This week’s alumni Dvar Torah is by Batsheva Leah Weinsten
At the beginning of this week’s parsha, Parshas Ki Seitzei, the Torah gives a scenario in which a soldier at war desires a female captive. The Torah then gives the laws of how it is permissible for him to take her as a wife. While reading through this passage, there are many words and phrases that appear to be extra, or not necessary to get the point across. The Or HaChaim has an interesting way of explaining these phrases by understanding this section of law as a parable of a person coming into the world. The war symbolizes that when a person enters this world, he has to be prepared to do battle with the Yetzer Hara, as it says in Pirkei Avos (4:1) “Who is strong? One who conquers his Evil Inclination.” The pasuk specifies that the war is “al oyvecha” – against your enemies (Devarim 21:10). In a general war, an individual can theoretically walk away from the fight and the other side, caught up in the battle, might not notice. However, if one is fighting with a specific enemy, he has to struggle constantly to maintain the upper hand – if he puts down his guard for even an instant, his adversary will gain control. Life follows the second scenario – we must always guard against the influences that will arise in our lives and tempt us to do wrong, even when we might feel secure in our spiritual standing. Thus the Or HaChaim rereads this passage about physical desires to be discussing the spiritual struggle of the individual human in this world.
The Or HaChaim also rereads the issur of not leaving a body hanging overnight to be a command about respecting talmidei chachamim. The physical hanging of a body shows that Hashem will not send down a lighting bolt every time someone sins, rather the courts must judge the people in order to create a stable society. The pasuk says, “If a man sins and is sentenced to death and is killed and is hanged on a tree” (21:22). Or HaChaim interprets “tree” as a talmid chacham, saying that it was his responsibility to rebuke the sinner and return him to the proper path; since he turned his eye away and let him die, the sin is hung, or blamed, on him. Nevertheless, “lo salin nivlaso al ha’etz” – you shall not leave his carcass hanging on the tree (21:23). “Nivlaso”, says the Or HaChaim, is a sin – you should not dismiss the sage for his sin, for perhaps he has done teshuva. The pasuk continues, “And you shall not defile the land that HaShem is giving to you as an inheritance.” The Gemara in Shabbos (119b) states “Lo charva Yerushalayim ela al she-hayu mevazim bah talmidei chachamim” – Yerushalayim was destroyed because people were not respecting the sages. His point can, however, be learned regarding all people – one perhaps should not hold people responsible for past wrongs when there is no proof that they have not regretted and resolved to change their former actions.

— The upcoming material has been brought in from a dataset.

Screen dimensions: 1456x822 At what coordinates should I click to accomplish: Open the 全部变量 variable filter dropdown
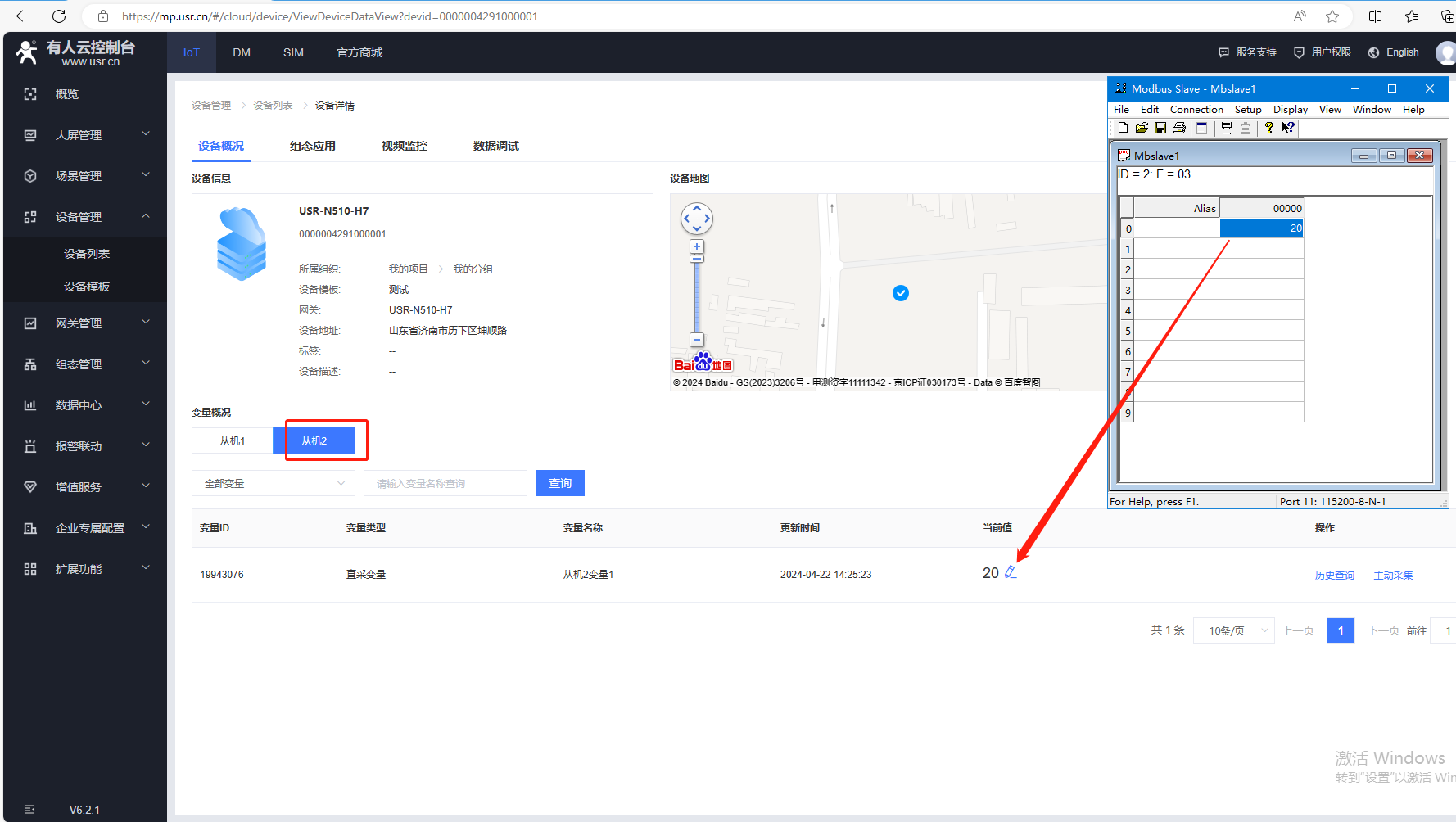tap(274, 484)
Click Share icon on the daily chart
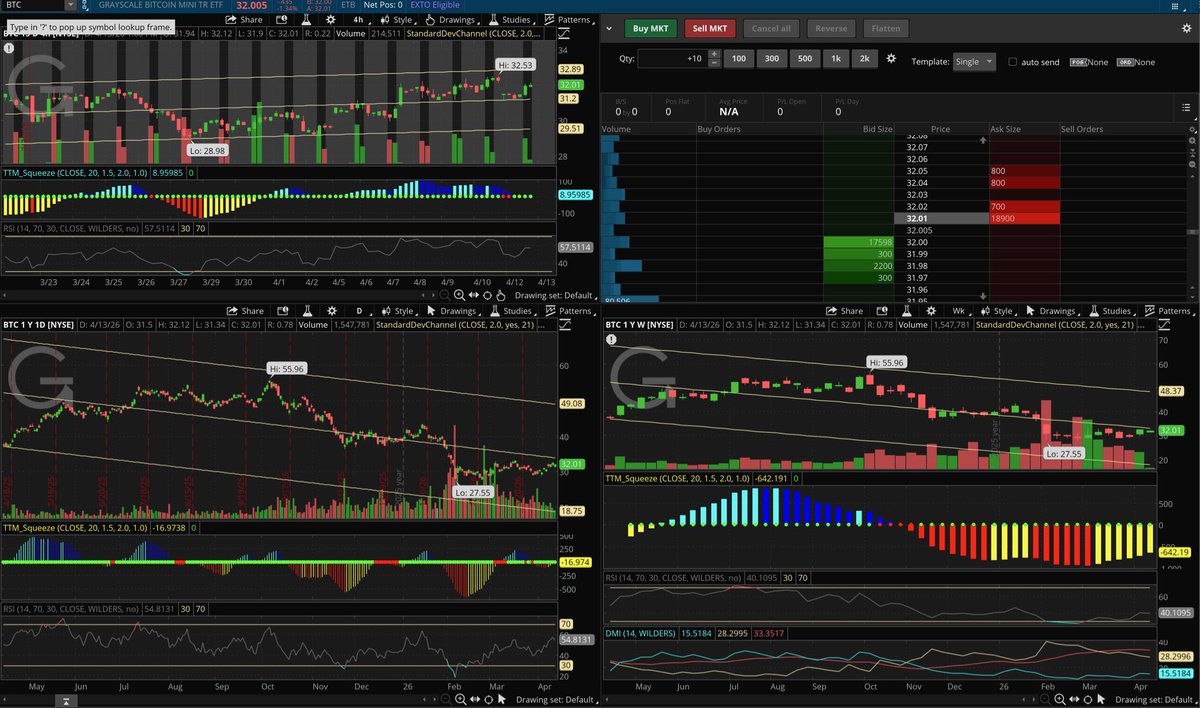The height and width of the screenshot is (708, 1200). coord(245,311)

These are two examples of how the Or HaChaim interprets some of the many mitzvos in our parsha dealing with the physicality of society to be hinting about more spiritual matters, and he does it with others as well. Why does he feel the need to add extra meaning to these mitzvos?
Bnei Yisrael are on the brink of entering Eretz Yisrael and will, for the first time, have to live in a physical society which lacks open miracles. For the first time they will have to work the land to produce food in order to eat and fight battles for themselves without the obvious Divine intervention that they had in the desert. Somehow they must do this and not forget that it is all from Hashem. These mitzvos are meant to make even the most mundane of circumstances holy, such as obligation one to put a railing around one’s roof to prevent people from falling, thus showing that Hashem is present in ordinary lives and activities. Or HaChaim adds underlying spirituality to these mitzvos to emphasize that everything can be infused with spirituality and Hashem’s presence – we just have to find it. Even laws regarding material things have a deeper spiritual meaning. And if we search hard enough and find that spirituality in our everyday life, we can, in Rabbi Sacks’ words, bring Heaven down to earth.
During Elul, Rosh Hashanah, the Aseres Yimei Teshuva, and Yom Kippur, we constantly pray and repent, strengthening our relationship with Hashem. The greatest struggle, however, comes afterwards when we must attempt to keep this deep relationship that we have created with Hashem during the everyday rush of life. By remembering that we can cause every activity that we do to be infused with holiness, we can maintain the spiritual level that we reached during these days.
Batsheva Leah Weinstein (Midreshet Avigayil 2015, 2016) is a rising senior at Ma’ayanot Yeshiva High School.